Could you please tell me how to do this? I've been trying for a long time to export HTML documents to PDF from the browser and could never get internal links to work.


Microsoft Word can do it, but you must _save_ the document as a PDF. I know this because I've done it dozens of times, as recently as a year ago.

Notably, you _can't_ use PDF printers to accomplish this. PDF printers reduce the document to only visual data, losing interactive features.

I know Word isn't part of your solution but maybe this distinction between saving the document as a PDF vs. running the document through a printer driver will be useful to bear in mind in your case.

But I also suspect that you might have succeeded in the past unknowingly. This is because many, _many_ PDF viewers do not support internal jump links. This is apparently too "advanced" a feature for most in-browser viewers, for example, including the built-ins.

If you aren't already doing it, always test whether features are working in Adobe Reader before checking with viewers which may have reduced featuresets.


Thanks a lot! I'm exporting HTML documents to PDF from the browser on a regular basis, and normal http links have never had any problem to work, while jump links have been impossible.

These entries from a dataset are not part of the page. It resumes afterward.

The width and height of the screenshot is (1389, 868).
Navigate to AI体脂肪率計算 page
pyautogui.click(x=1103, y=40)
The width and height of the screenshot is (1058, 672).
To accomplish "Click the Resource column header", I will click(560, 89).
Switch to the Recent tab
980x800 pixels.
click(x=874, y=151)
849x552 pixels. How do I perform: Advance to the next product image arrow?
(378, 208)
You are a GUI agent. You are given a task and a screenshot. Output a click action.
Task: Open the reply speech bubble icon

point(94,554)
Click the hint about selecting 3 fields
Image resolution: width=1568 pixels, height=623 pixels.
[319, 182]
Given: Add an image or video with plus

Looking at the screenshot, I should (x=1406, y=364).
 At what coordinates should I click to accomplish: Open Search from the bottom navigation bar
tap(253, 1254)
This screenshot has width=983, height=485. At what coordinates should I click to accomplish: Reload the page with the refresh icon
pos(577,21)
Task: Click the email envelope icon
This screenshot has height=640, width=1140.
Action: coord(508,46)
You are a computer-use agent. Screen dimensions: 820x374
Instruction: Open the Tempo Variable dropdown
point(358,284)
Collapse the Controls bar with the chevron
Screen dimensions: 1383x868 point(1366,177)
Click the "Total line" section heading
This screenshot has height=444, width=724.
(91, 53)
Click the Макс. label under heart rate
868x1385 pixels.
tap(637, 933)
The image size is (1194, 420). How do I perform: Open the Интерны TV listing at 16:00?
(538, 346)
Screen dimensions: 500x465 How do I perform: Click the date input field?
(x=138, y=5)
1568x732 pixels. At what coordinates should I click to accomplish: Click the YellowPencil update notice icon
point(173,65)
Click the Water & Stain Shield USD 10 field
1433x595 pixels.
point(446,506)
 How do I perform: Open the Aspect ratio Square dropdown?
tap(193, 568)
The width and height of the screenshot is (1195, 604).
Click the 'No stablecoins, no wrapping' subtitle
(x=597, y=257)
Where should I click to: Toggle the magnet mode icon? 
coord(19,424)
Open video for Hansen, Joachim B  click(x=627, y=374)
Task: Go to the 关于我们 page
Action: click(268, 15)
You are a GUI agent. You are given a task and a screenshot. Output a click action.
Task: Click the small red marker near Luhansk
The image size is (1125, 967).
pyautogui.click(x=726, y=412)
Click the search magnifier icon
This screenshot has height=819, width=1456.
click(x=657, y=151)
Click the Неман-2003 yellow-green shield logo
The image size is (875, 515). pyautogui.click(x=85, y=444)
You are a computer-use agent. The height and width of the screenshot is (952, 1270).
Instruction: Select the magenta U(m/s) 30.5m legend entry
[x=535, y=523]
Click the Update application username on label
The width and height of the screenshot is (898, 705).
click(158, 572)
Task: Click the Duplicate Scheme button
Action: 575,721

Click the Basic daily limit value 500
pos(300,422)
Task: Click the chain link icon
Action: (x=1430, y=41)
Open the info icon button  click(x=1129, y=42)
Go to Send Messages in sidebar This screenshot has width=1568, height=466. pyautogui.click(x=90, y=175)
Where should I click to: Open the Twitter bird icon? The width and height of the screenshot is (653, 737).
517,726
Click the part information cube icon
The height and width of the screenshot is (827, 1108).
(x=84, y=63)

Processing everything through Word after export could maybe be an option. In my experience exporting from the browser have been the only option to get nice PDFs. Everything else I've tried have mangled the layout something terribly, and Open Source converters are all of low quality.

It could be that it is the PDF clients that refuses all jump links, but then the problem is unsolvable, since these PDFs have to work on normal consumer devices such as Android and iOS phones. Apart from the jump links, PDFs are a god-send, since they work well everywhere.